Food Wars was a weekly Travel Channel series hosted by Camille Ford that debuted on Tuesday, March 9, 2010. The show featured restaurant rivalries in cities around the United States, with loyal fans cheering for one of two restaurants that serve one of the city's signature dishes. A blind taste test with five tasters was conducted at the end of each show to decide which restaurant's version of the dish was better.

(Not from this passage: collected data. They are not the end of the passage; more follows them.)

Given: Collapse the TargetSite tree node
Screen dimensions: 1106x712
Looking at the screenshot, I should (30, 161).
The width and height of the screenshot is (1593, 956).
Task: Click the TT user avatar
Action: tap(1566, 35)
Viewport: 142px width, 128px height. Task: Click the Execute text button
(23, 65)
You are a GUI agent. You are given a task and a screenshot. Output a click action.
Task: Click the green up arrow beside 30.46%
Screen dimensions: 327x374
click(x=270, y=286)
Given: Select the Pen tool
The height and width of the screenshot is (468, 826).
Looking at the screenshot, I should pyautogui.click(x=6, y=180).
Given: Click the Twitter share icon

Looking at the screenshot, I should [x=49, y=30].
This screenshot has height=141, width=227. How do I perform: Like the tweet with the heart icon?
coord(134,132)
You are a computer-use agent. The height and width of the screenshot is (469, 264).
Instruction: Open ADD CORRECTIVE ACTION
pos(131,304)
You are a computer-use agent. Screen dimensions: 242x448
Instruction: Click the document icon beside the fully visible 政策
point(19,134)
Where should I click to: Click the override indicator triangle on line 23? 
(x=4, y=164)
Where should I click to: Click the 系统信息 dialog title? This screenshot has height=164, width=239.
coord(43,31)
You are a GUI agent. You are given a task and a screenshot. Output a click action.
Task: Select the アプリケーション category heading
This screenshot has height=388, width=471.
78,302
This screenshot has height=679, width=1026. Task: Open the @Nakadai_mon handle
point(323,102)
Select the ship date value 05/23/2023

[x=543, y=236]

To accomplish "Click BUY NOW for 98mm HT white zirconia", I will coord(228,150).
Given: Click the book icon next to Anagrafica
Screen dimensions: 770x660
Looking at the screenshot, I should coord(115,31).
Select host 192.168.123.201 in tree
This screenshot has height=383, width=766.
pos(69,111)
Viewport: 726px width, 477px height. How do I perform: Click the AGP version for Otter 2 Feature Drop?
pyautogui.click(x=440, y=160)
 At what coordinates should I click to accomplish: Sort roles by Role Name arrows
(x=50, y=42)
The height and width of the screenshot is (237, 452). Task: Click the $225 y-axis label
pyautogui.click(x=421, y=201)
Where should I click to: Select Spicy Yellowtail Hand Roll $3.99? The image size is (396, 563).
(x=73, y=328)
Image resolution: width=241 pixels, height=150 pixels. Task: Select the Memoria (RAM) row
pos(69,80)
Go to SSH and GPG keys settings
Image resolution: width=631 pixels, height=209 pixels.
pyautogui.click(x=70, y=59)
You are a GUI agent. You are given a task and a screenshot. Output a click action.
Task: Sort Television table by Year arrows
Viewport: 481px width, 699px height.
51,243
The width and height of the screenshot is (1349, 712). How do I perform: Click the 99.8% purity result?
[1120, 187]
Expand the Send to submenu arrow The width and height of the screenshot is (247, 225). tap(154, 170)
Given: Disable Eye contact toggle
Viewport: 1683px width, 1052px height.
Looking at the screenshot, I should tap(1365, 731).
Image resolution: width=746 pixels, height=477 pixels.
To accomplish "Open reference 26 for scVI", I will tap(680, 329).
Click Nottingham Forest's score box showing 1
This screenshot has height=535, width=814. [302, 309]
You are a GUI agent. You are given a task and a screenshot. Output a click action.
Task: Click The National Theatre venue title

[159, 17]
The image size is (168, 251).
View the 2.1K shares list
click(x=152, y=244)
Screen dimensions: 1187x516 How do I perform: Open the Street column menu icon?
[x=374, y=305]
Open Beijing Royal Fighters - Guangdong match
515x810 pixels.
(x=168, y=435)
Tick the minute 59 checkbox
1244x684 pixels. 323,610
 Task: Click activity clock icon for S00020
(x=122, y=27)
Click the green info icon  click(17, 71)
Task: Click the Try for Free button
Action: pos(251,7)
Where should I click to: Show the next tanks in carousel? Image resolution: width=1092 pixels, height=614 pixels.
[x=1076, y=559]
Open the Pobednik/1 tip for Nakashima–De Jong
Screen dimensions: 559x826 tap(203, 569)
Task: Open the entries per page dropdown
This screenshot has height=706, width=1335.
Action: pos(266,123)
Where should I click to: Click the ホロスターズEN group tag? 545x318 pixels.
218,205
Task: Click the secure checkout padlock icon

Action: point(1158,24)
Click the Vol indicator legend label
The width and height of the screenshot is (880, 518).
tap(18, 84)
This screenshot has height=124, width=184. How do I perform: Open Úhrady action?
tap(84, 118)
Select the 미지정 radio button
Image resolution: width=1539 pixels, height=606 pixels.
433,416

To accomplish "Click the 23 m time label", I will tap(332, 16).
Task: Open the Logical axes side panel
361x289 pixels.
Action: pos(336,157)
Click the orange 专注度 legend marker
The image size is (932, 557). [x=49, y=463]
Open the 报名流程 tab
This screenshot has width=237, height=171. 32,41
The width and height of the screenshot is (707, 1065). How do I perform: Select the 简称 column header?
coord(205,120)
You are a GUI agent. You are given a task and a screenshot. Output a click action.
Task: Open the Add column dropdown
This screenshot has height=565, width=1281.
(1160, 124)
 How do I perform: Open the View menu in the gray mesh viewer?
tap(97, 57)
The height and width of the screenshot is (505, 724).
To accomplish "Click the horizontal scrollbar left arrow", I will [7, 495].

The show aired 1 season from March to November 2010. It was cancelled and not picked for any further seasons.

Format

In each episode, Food Wars traveled to a particular U.S. city and finds two restaurants who are top-rated rivals serving the same dish, one symbolic of the featured city (e.g., Buffalo wings in Buffalo, New York). Ford visits both restaurants, tries the dish in question and talks with owners and fans. The show presents a history of each restaurant and origins of the rivalry.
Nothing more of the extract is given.